● **Activity**
Work out how many lines of this material hold the word "Giftset". Write only that number.

++++++++++++++++++++

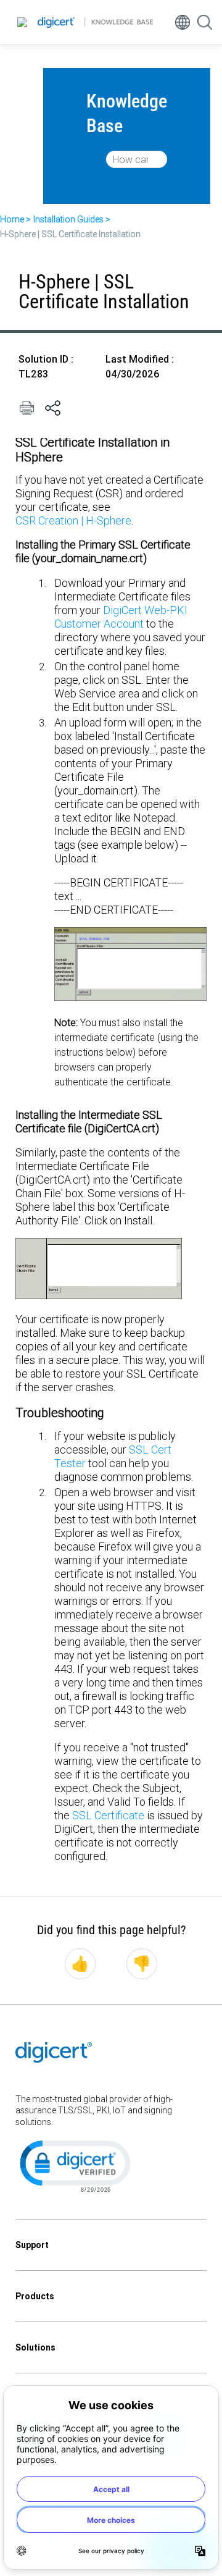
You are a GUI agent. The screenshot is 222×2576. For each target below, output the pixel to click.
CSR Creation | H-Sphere (73, 520)
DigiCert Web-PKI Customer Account (120, 617)
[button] (74, 2165)
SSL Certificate (108, 1815)
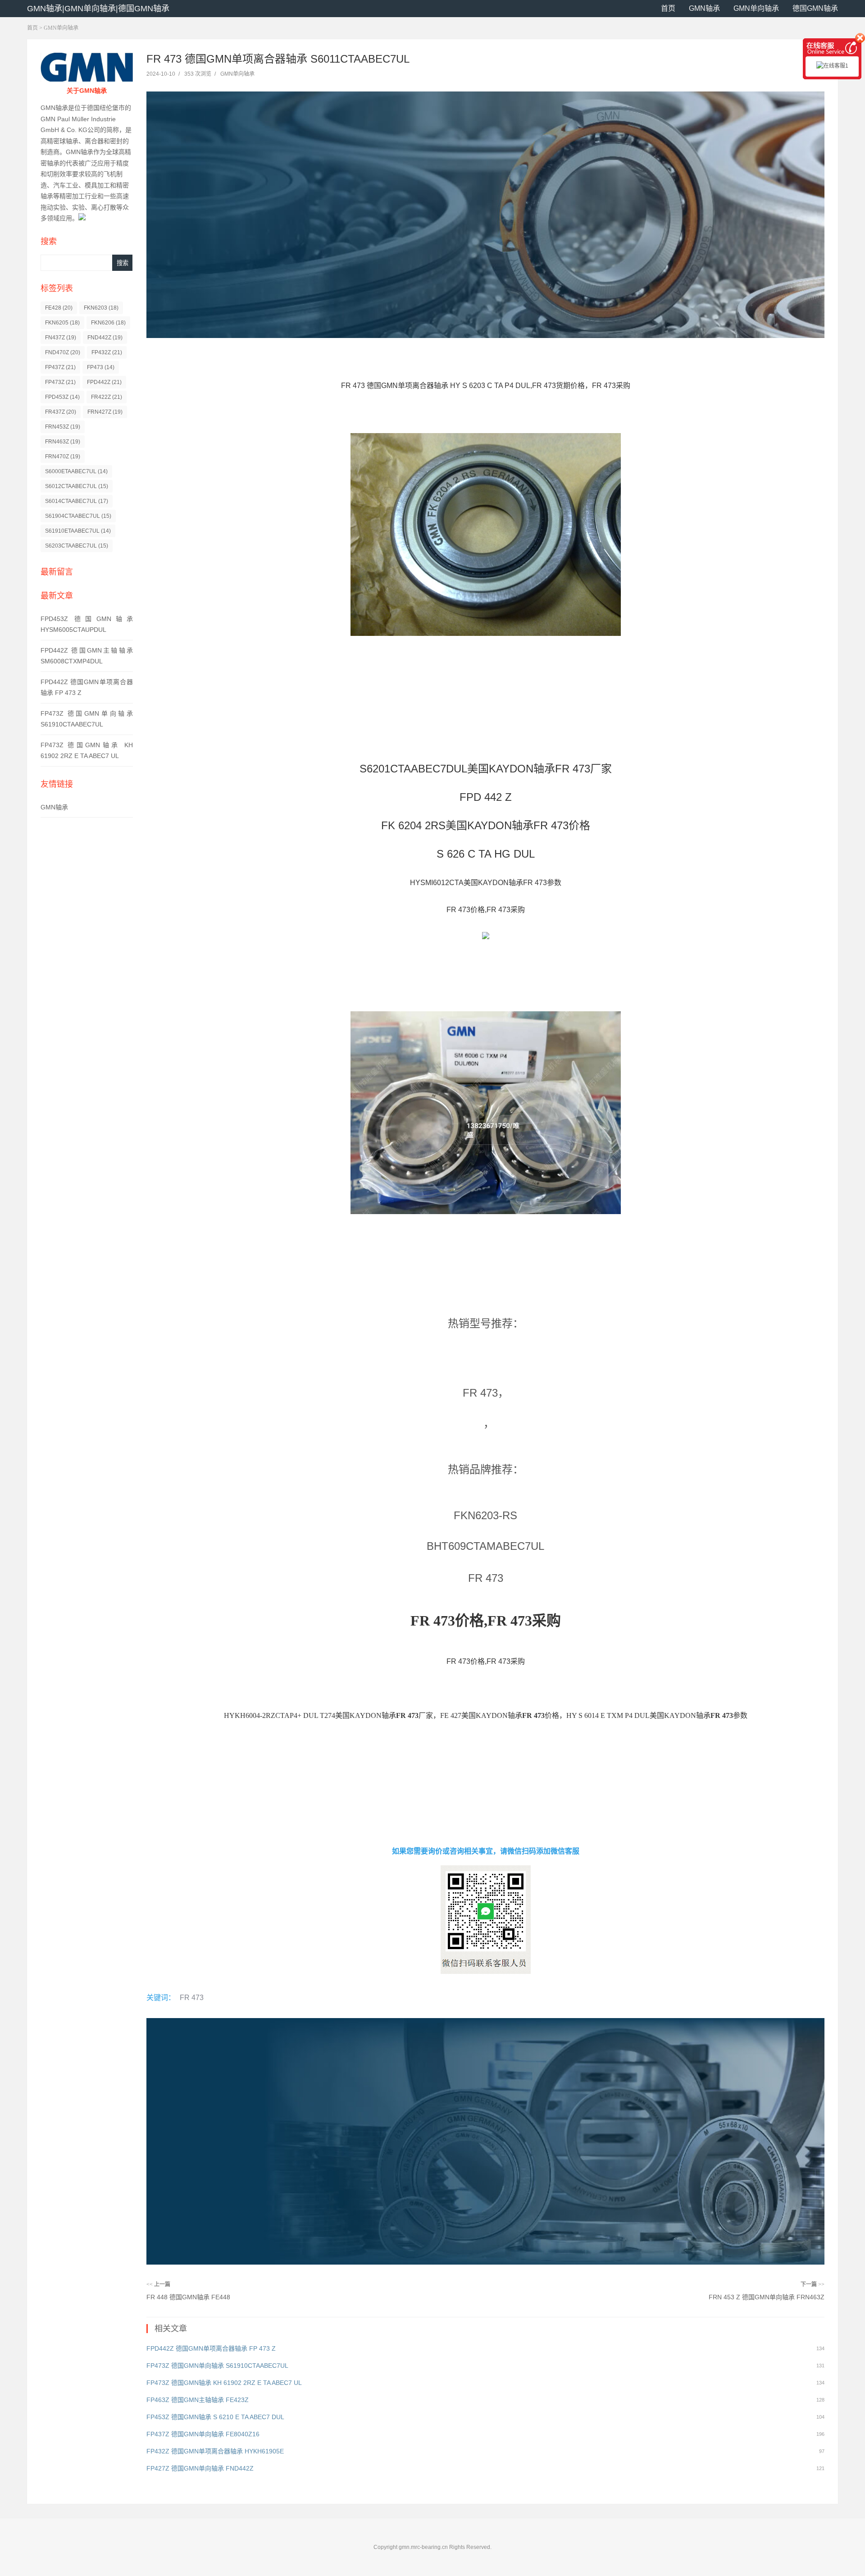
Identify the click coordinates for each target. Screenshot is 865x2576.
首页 (668, 8)
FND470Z (62, 352)
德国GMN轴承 (815, 8)
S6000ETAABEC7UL (76, 471)
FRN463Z (62, 441)
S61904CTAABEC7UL (78, 516)
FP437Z (60, 367)
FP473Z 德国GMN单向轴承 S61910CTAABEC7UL (217, 2365)
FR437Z (60, 412)
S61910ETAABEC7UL (78, 531)
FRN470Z (62, 456)
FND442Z (105, 337)
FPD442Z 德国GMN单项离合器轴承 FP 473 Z (211, 2348)
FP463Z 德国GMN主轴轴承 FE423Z (197, 2399)
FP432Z (106, 352)
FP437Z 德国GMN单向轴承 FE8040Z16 (203, 2434)
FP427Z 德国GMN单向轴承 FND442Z (200, 2468)
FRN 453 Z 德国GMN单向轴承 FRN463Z (766, 2297)
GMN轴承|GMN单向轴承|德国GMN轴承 (98, 8)
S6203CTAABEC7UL (76, 546)
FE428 (59, 308)
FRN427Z (105, 412)
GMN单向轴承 (756, 8)
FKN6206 (108, 323)
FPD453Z (62, 397)
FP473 (100, 367)
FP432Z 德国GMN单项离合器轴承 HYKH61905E (215, 2451)
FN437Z (60, 337)
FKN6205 (62, 323)
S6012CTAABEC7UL (76, 486)
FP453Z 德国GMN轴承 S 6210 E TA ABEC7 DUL (215, 2417)
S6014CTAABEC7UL (76, 501)
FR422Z (106, 397)
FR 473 (192, 1997)
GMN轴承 (704, 8)
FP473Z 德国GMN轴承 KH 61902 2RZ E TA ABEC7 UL (224, 2382)
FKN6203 (101, 308)
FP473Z (60, 382)
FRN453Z (62, 427)
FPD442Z (104, 382)
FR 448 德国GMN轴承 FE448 (188, 2297)
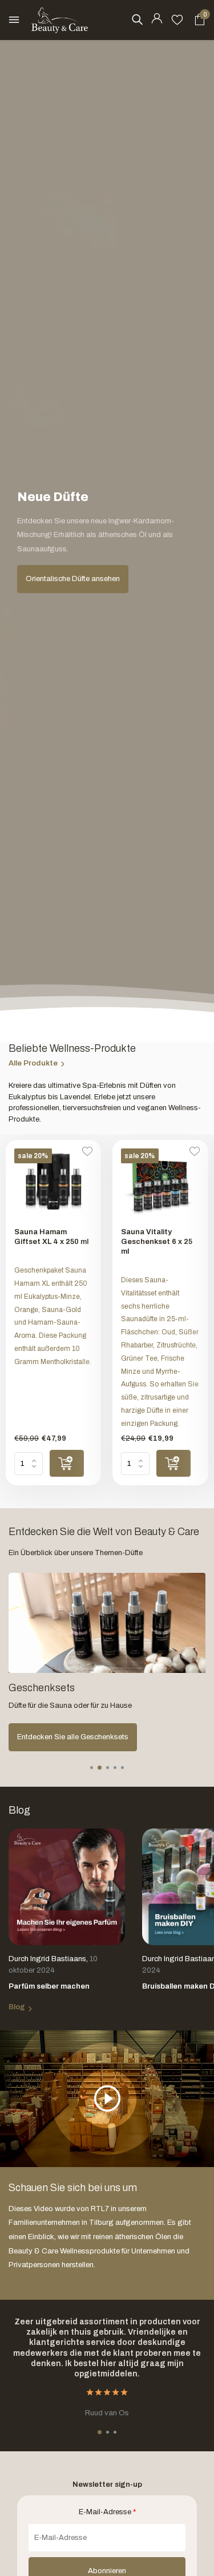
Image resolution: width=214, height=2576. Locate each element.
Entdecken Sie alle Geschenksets (72, 1737)
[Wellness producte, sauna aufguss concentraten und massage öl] (60, 20)
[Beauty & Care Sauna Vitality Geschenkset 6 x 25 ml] (160, 1183)
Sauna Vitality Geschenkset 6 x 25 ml (156, 1241)
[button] (91, 1767)
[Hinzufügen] (67, 1463)
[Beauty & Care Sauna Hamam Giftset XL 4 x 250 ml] (53, 1183)
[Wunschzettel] (177, 20)
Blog (17, 2007)
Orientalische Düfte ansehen (73, 579)
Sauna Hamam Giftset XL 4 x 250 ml (51, 1237)
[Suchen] (137, 19)
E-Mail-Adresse (107, 2512)
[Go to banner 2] (107, 1662)
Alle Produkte (33, 1063)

++++++++++++++++++++

● **Output**
2